SHORT PROBLEM
Collect every line of the items below that contains the word "Expand" and copy each one out.

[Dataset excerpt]
------------------------------------------------------------------------
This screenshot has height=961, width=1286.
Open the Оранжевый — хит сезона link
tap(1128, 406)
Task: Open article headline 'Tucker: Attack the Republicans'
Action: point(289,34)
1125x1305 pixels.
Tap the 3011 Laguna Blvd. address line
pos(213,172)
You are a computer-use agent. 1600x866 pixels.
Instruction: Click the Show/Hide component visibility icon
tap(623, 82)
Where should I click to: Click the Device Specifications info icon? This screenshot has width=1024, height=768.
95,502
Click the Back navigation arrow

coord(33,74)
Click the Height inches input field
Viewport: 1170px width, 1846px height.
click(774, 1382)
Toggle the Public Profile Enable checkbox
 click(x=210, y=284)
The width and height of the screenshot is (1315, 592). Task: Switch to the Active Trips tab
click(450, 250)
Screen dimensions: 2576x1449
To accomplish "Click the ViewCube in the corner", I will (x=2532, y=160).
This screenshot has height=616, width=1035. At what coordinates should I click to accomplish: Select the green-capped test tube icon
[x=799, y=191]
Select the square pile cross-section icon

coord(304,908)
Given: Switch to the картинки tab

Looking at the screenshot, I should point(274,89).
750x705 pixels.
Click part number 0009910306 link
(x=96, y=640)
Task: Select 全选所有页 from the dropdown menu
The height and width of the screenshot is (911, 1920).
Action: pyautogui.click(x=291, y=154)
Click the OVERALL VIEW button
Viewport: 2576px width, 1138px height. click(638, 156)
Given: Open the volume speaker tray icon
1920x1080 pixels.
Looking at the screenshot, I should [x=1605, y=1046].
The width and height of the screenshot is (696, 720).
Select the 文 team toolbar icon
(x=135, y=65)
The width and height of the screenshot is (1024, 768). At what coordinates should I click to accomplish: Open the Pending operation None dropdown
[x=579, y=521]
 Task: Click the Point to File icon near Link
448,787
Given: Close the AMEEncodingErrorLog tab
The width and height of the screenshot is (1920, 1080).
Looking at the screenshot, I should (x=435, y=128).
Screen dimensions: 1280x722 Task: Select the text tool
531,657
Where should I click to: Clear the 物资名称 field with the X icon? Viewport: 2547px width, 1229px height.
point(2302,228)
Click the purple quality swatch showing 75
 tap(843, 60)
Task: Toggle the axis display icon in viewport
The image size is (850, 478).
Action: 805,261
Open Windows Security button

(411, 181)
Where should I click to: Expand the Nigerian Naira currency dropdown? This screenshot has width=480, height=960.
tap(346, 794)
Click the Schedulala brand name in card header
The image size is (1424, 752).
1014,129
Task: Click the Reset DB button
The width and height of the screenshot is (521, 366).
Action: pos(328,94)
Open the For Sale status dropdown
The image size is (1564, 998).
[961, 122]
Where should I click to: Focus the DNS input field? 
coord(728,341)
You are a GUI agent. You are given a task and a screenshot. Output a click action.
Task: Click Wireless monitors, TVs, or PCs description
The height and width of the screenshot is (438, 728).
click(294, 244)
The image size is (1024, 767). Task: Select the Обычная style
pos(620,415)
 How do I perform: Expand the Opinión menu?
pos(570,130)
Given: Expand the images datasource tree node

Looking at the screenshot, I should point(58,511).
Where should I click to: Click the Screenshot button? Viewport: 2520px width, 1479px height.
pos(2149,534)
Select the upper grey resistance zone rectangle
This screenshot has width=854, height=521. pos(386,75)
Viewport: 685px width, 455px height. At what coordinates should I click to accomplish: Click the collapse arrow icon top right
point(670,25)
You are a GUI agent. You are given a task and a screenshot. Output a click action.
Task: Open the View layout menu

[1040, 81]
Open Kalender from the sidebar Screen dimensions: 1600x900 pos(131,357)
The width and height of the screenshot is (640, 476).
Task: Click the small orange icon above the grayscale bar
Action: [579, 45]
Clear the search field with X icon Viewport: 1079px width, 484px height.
------------------------------------------------------------------------
RESULT BELOW
Where should I click to: Expand the Nigerian Naira currency dropdown? This screenshot has width=480, height=960.
 How do I perform: Expand the Opinión menu?
Given: Expand the images datasource tree node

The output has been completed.